__DESCRIPTION OF THE TASK__
Rewrite the entries from the line with "The width and" through the line with "coordinates (366, 1000)." as a JSON list of strings, one string per line, skipping blank lines. Leave out the pictures.

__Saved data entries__
--- START ---

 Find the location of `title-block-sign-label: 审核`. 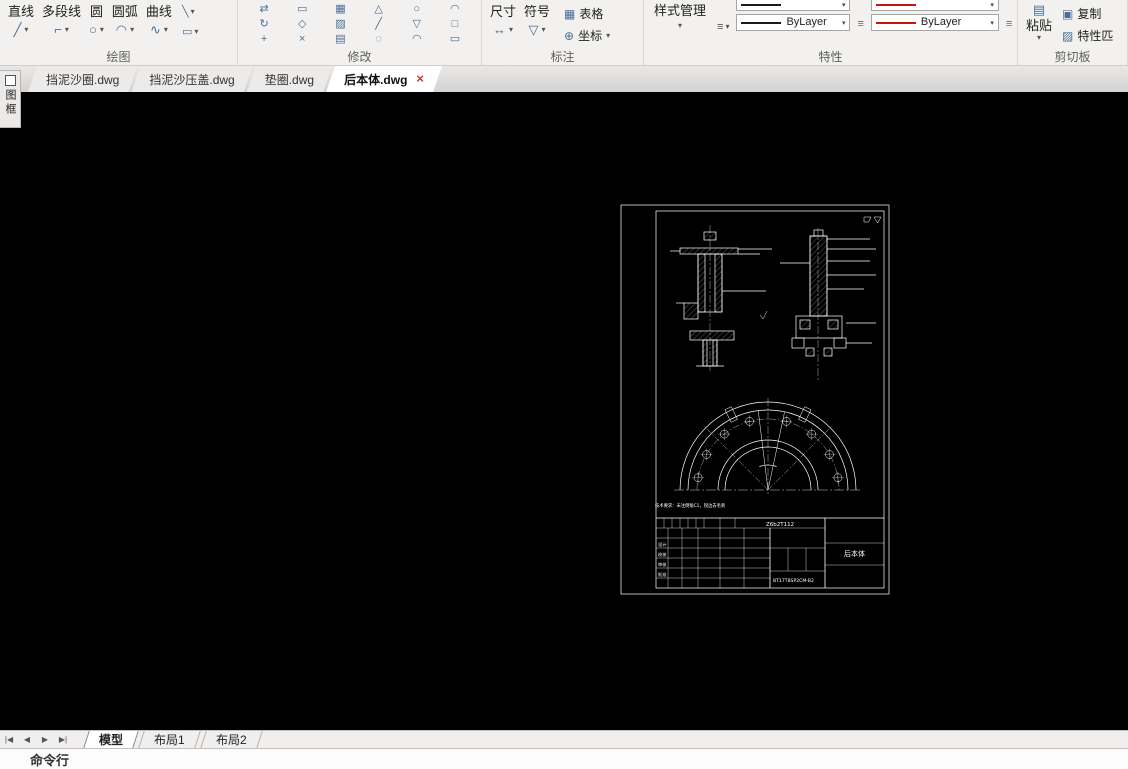

title-block-sign-label: 审核 is located at coordinates (662, 564).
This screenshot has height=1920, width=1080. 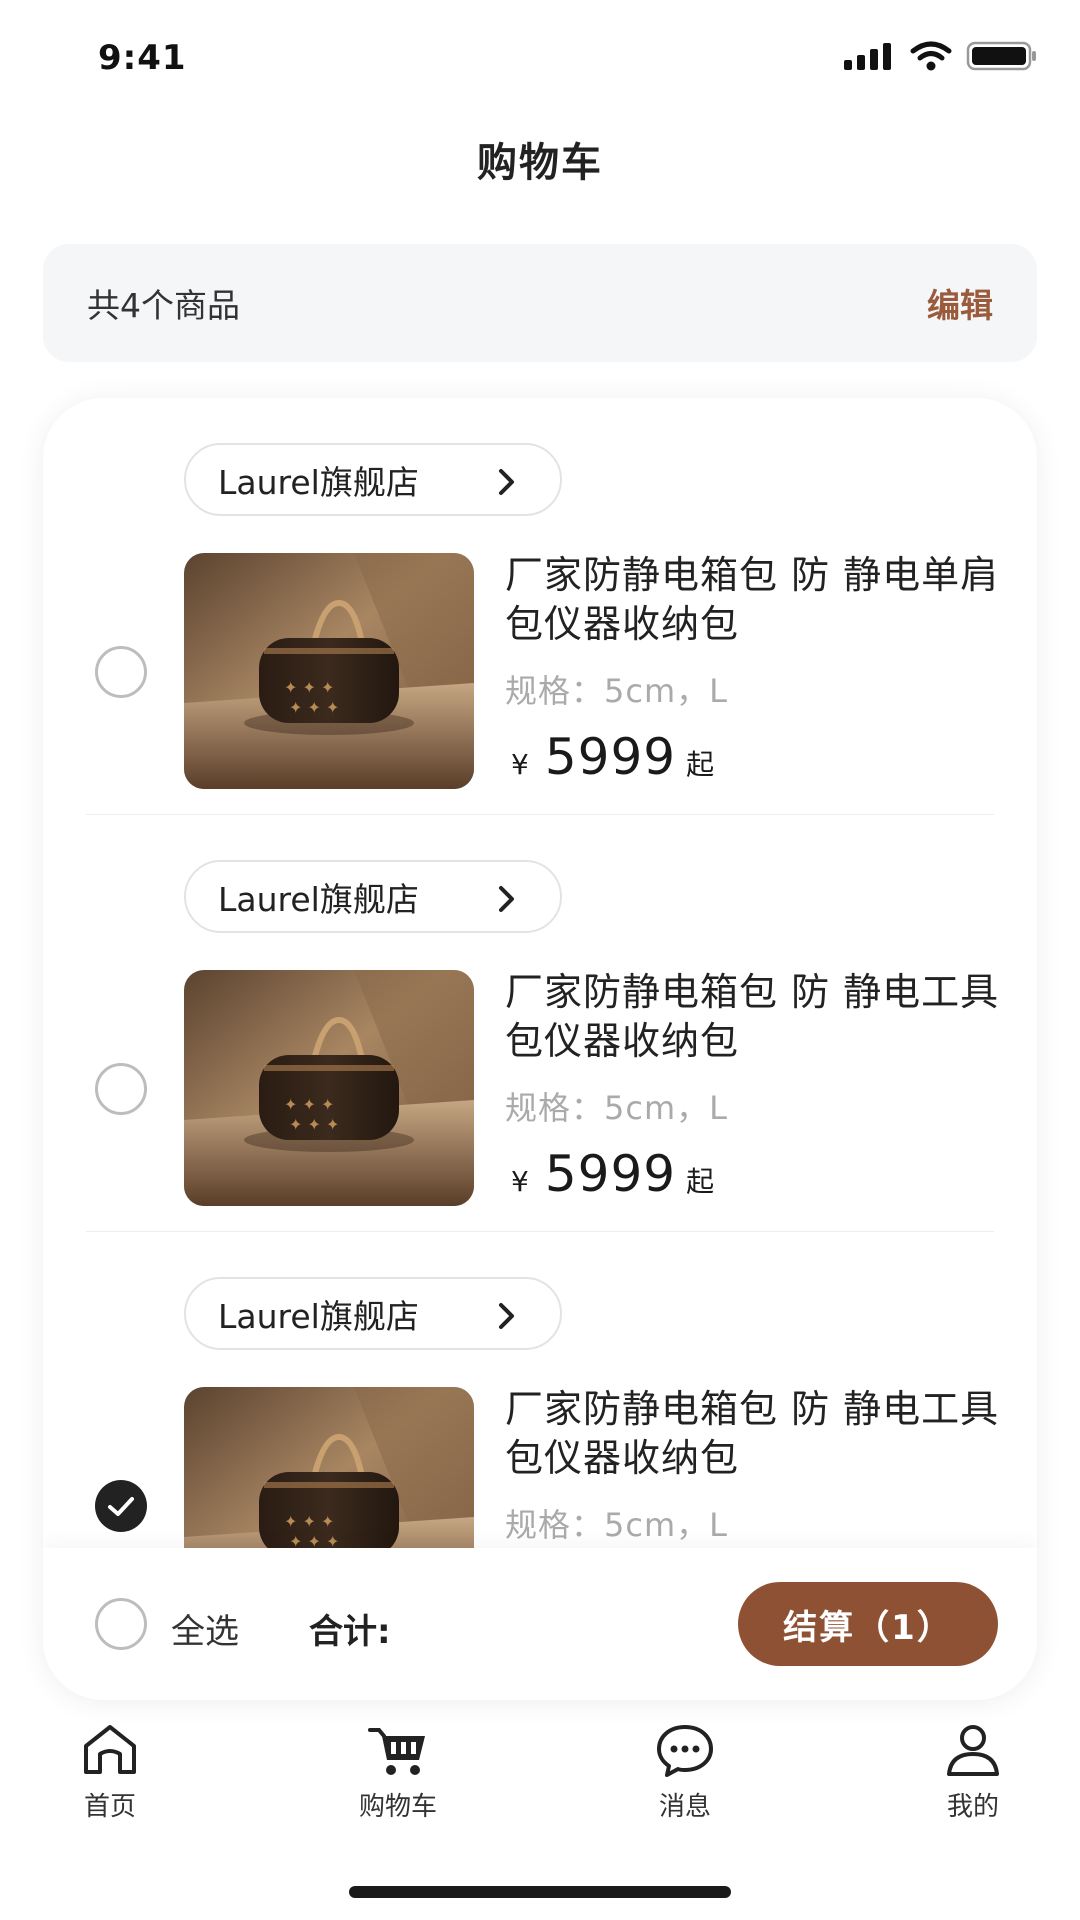 What do you see at coordinates (142, 58) in the screenshot?
I see `status-time: 9:41` at bounding box center [142, 58].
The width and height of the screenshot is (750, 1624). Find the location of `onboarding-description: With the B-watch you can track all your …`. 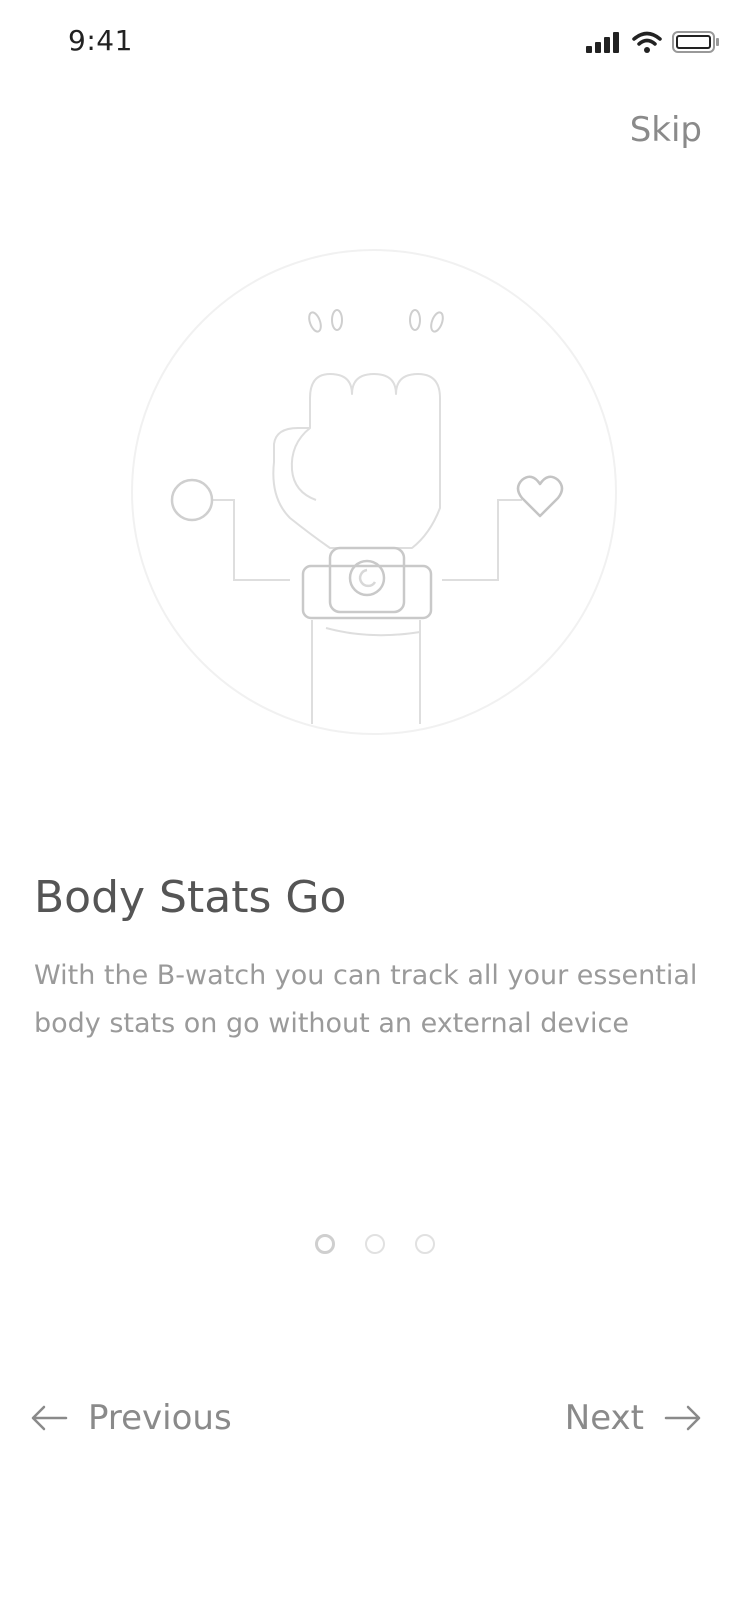

onboarding-description: With the B-watch you can track all your … is located at coordinates (366, 1000).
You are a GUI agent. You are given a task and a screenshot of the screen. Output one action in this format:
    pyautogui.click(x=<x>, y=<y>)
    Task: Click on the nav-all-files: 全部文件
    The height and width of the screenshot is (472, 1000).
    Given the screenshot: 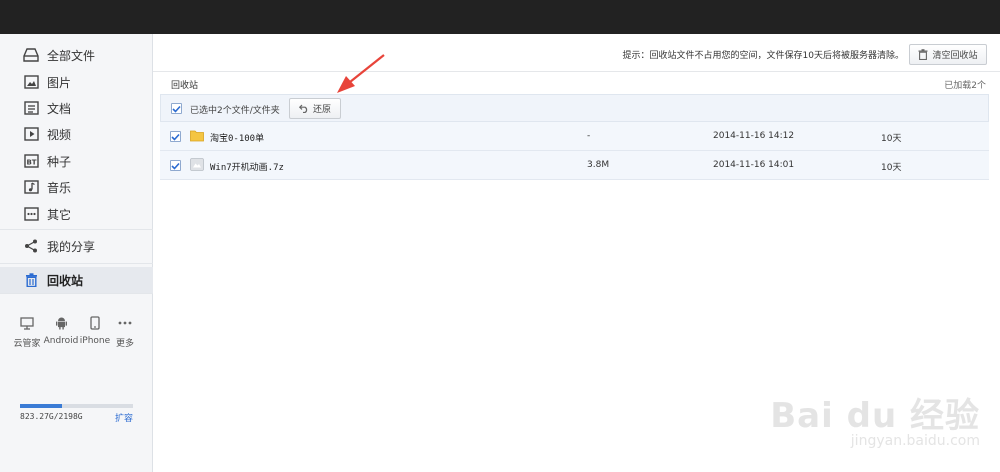 What is the action you would take?
    pyautogui.click(x=76, y=55)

--- END ---

__RESPONSE BELOW__
[
  "The width and height of the screenshot is (750, 1624). Find the location of `onboarding-description: With the B-watch you can track all your …`. ",
  "onboarding-description: With the B-watch you can track all your … is located at coordinates (366, 1000)."
]